# General > General Guns & Ammo >  Taurus "JUDGE".....Your experience and grips available....?

## Sourdough

I was going to reincarnate a older thread about the "Judge" but elected to start fresh.

I bought the Stainless 3" barrel, 3" chamber model yesterday. I have decided I don't like the sponge'bob grips, and wonder if anyone knows of aftermarket grips for the mid-size Taurus.

So, I see some of you own this tool, does anyone have any experience with it, good, bad or ugly......?

Yes, I know Taurus has a hit or miss quality reputation.

----------


## Sparky93

My aunt has one, I haven't got to shoot it yet, but my brother has. She has the Winchester PDX1 .410 shells in it for home defense, and the are bad arse. I'm going to get my turn to get my hands on it over the summer...

Here is a video of the Winchester ammo

----------


## hunter63

I own the Circuit Judge, and did a review on it.
Cool,.... but not real practical for my uses.
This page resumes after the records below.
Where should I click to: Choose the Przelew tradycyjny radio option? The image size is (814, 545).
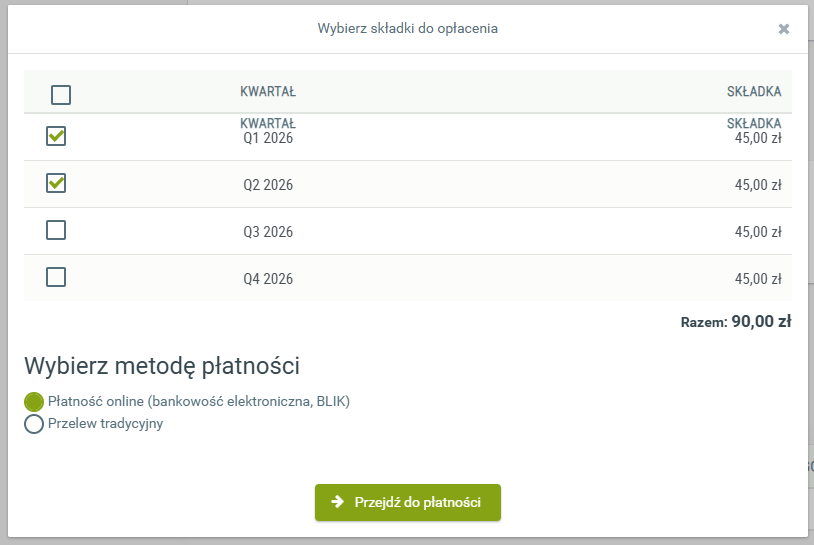(x=34, y=424)
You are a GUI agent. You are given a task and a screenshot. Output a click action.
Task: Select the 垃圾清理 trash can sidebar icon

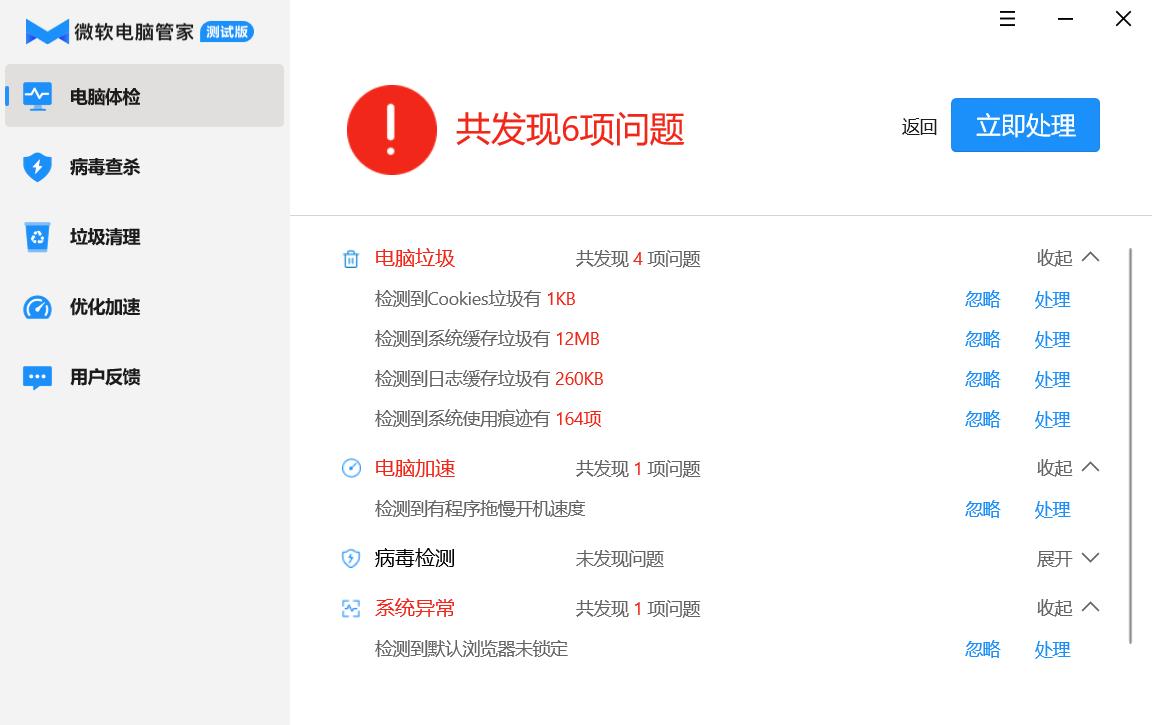[x=37, y=236]

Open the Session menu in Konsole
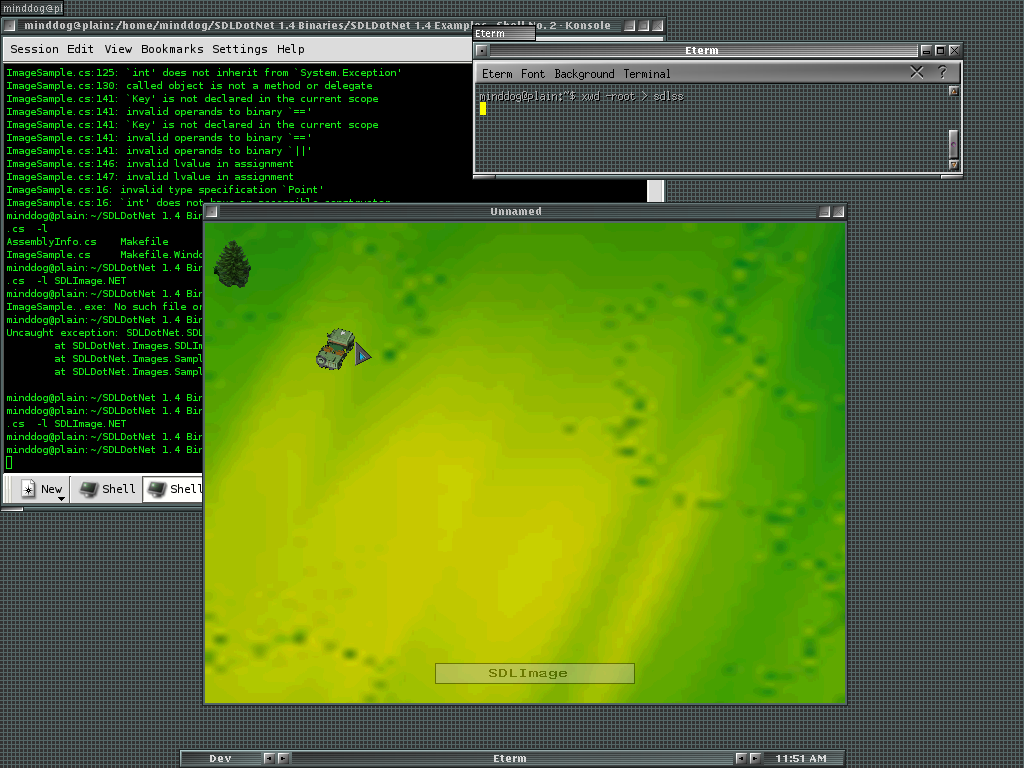(x=34, y=49)
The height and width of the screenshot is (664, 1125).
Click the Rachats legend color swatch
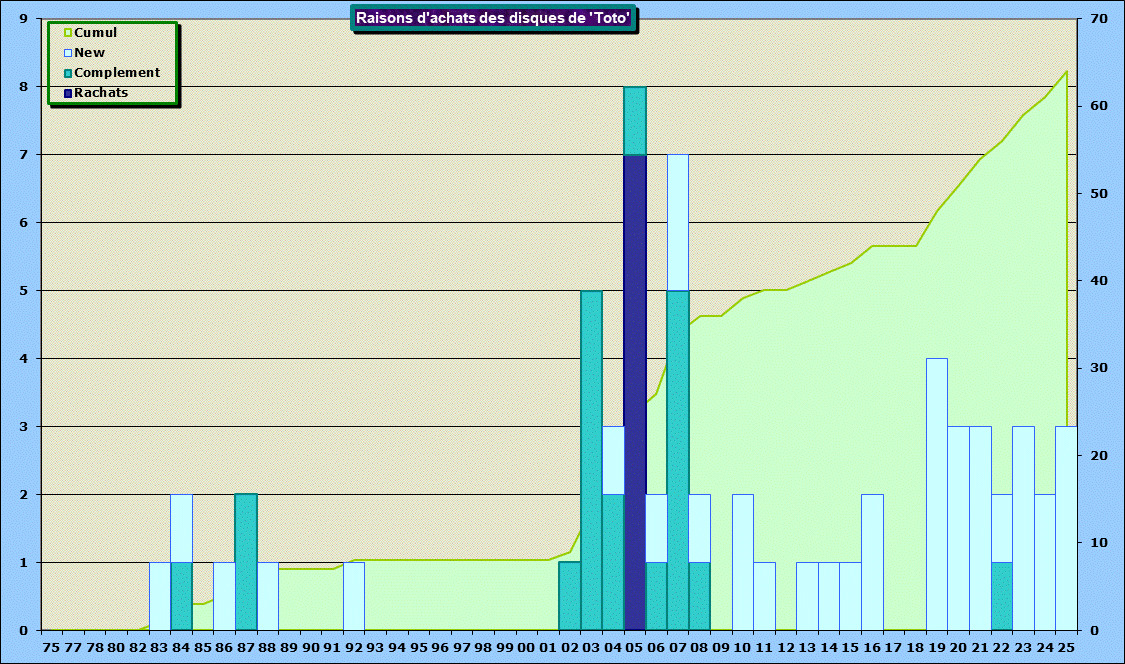(68, 93)
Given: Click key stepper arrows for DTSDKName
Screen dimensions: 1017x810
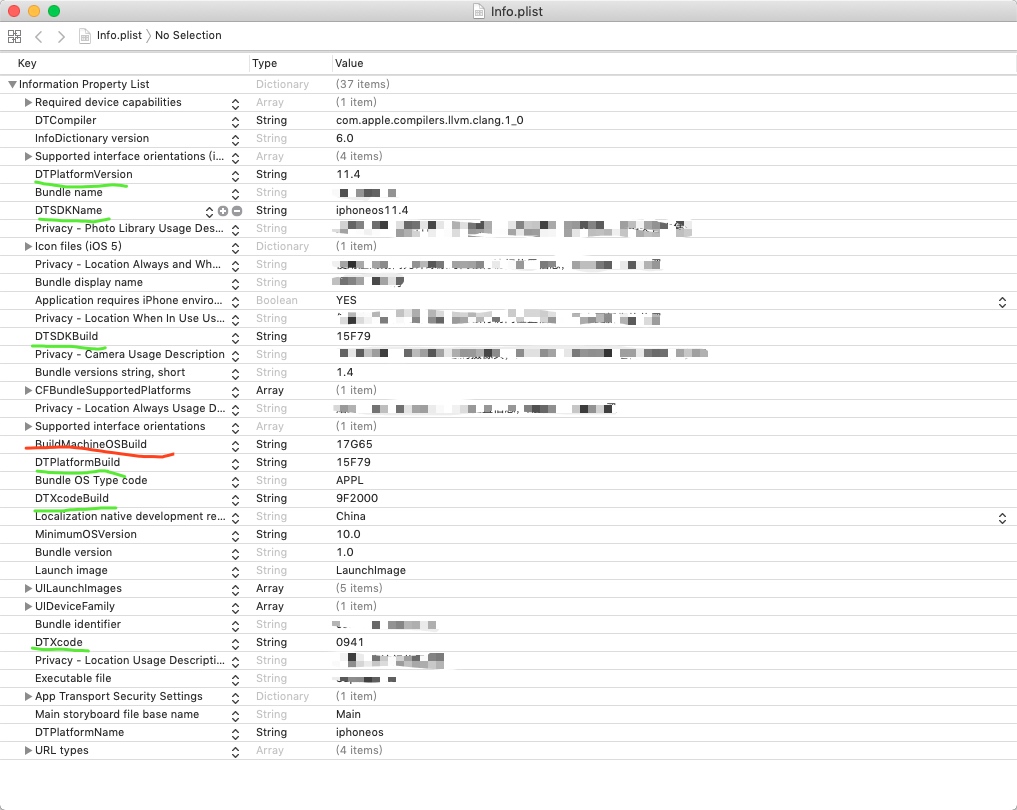Looking at the screenshot, I should pyautogui.click(x=210, y=211).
But a lot of peopel like them, I guess. ......although we didn't sell out a deck of cards at the last D.U.Dinner, so we gave people their money back and returned the Judge to the store.

----------


## Sourdough

I am not thinking of it for rogue humans. More for harvesting Spruce Hens, Ptarmigan and Hares......With a bear in the tent option.

----------


## shaner

i had the public defender model,  fun as heck to shoot but the sights  arent very accurate ,with colt loads , patterns on the 410 were very open and lots of holes in them,  10-15 ft was like the best 410 range even with #8 skeet loads, as for grips i seen some awhile back on ebay and gunbroker, they were  wooden  grips

----------


## natertot

A tool is only great for which it was designed. The judge was intended for close quarter protection, basically self defense within 20yds. As such, for a home defense gun to keep in the side table or a side arm for hiking/camping to use against snakes and coyotes, it is a great gun! If you are looking to harvest game with it, I would suggest learning to get very close. Just my $.02.

----------


## hunter63

> A tool is only great for which it was designed. The judge was intended for close quarter protection, basically self defense within 20yds. As such, for a home defense gun to keep in the side table or a side arm for hiking/camping to use against snakes and coyotes, it is a great gun! If you are looking to harvest game with it, I would suggest learning to get very close. Just my $.02.


I'm thinking that Taurus/Rossi, are making their niche in the market but making "cool' , "what if",and "wish they still made....' products.....that actually have nothing to do with real thought to 'use".........Or makeing knock-offs of others designs.

That being said, some one making something 'cool" is kinda fun, instead of the "same old thing"........Gotta give them credit for that.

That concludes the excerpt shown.